Let’s look at the other book in the photo, The Sagas of the Icelanders. The Icelanders are one of the descendant peoples of those ancient Proto-Indo-European speakers, and one of the peoples who speak a descendant language — Icelandic. Their sagas comprise some of the oldest known literature in a PIE-descendant language. As I was developing Jorn’s voice, I read and read and read these translated sagas, which implanted a speech rhythm in my head. I decided to employ one of the Icelandic (and indeed, Scandinavian) literary devises to add word-music to Jorn’s voice.
That device is kenning. Kenning is a type of metaphor in which something is described by calling it something it is not. For example, a lazy boy might be called a coal-biter, because he prefers staying warm by the coals of the hearth rather than going out to fight or fish or hunt.
Also at the end of each Jorn chapter in the novel, I appended a short “poem” comprised of three lines, each line of a prescribed syllabic length: the first line, 2 syllables; the second 4; the third 8.

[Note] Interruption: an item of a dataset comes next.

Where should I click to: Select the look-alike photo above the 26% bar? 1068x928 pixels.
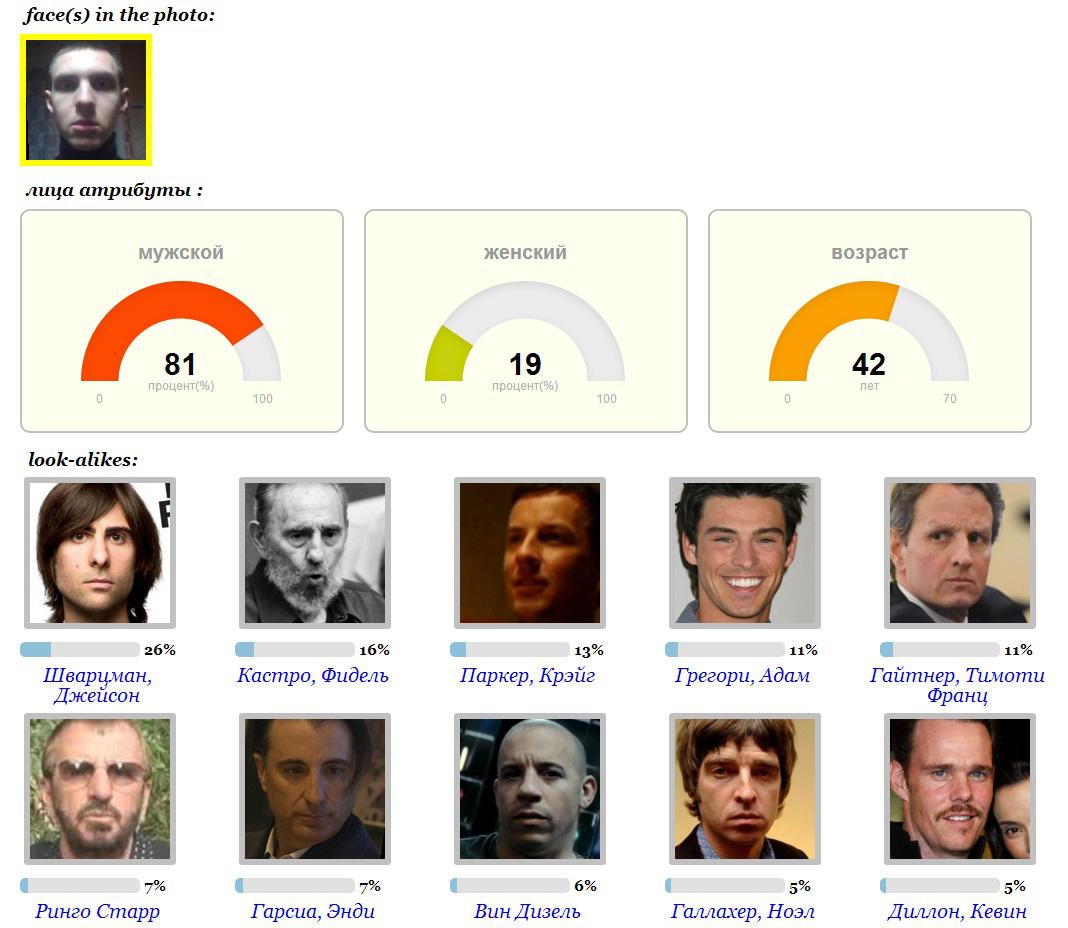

An example? After Jorn is attacked by a pack of wild dogs, that chapter ends with this paragraph and “word song.”
Jorn fell toward black unknowing sleep. His father called his name, voice broken. Jorn tried to tell him, tried to tell him–
Sing me
Songs of Word Fame.
Let me join the brave ghost warriors.
So there you have a small example of how language studies help a novelist develop a voice for a protagonist!
Which PIE daughter language(s) do you speak? Here are a few to choose from: English, Spanish, Romanian, Swedish, Dutch, German, French, Italian, Portuguese, Flemish, Norwegian, Icelandic, Greek, any of the Gaelic languages… For me — English and a bit of conversational German!